L’Agenzia delle Entrate, con il Dipartimento delle Politiche fiscali del Mef e la Guardia di Finanza, fa parte della task force internazionale che, grazie alla collaborazione con le autorità fiscali di tutto il mondo, permetterà di accedere a un patrimonio comune di dati per elaborare analisi e strategie da utilizzare nella lotta all’evasione fiscale.
Dal primo gennaio è in funzione l’accordo sullo scambio automatico di informazioni fiscali, concluso con l’Unione Europea e una trentina di altri Paesi dalla Svizzera, che permetterà di condividere nomi, cognomi e Paesi d’origine di chi ha depositato nelle banche elvetiche patrimoni che ammontano, secondo le stime, a circa 2.000 miliardi di euro. Dal primo gennaio 2017, quindi, fine del segreto bancario tutelato da una legge introdotta nel lontano 1934: banche e società finanziarie, d’ora in poi, trasmettono i dati dei propri clienti residenti all’estero all’Agenzia federale delle Entrate di Berna che, a sua volta, li comunica ai Paesi con i quali ha sottoscritto l’accordo fiscale.

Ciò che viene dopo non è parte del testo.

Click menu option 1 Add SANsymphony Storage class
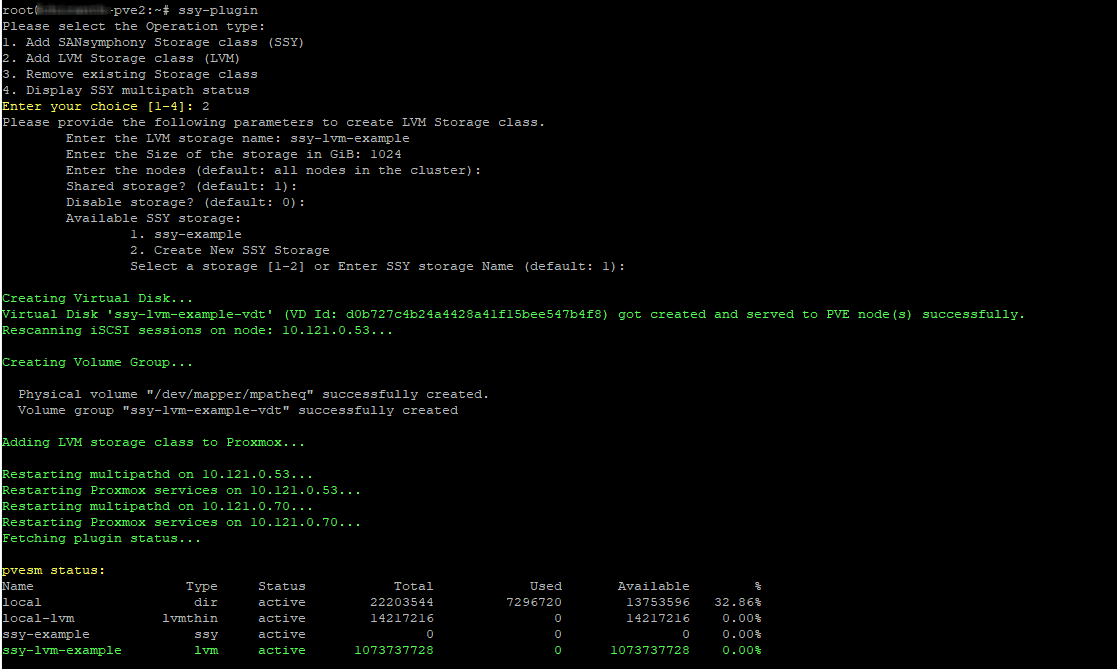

Un evento da molti definito “epocale”. In partenza anche le richieste di scambio di informazioni da inviare alle Autorità fiscali di un altro dei paradisi fiscali (ex, ormai), il Lussemburgo.
Le richieste sono impostate secondo il della “verosimile pertinenza”, che esige l’esistenza di una ragionevole possibilità che le informazioni richieste siano rilevanti per le attività di controllo fiscale dell’Amministrazione richiedente e che esclude la possibilità che possano essere considerate richieste “speculative di informazioni prive di un nesso apparente con una indagine o un accertamento in corso” – Garufi e Garbarino, Fiscalità e Commercio internazionale n.1/2013 – (le cosiddette fishing expeditions) e respinte.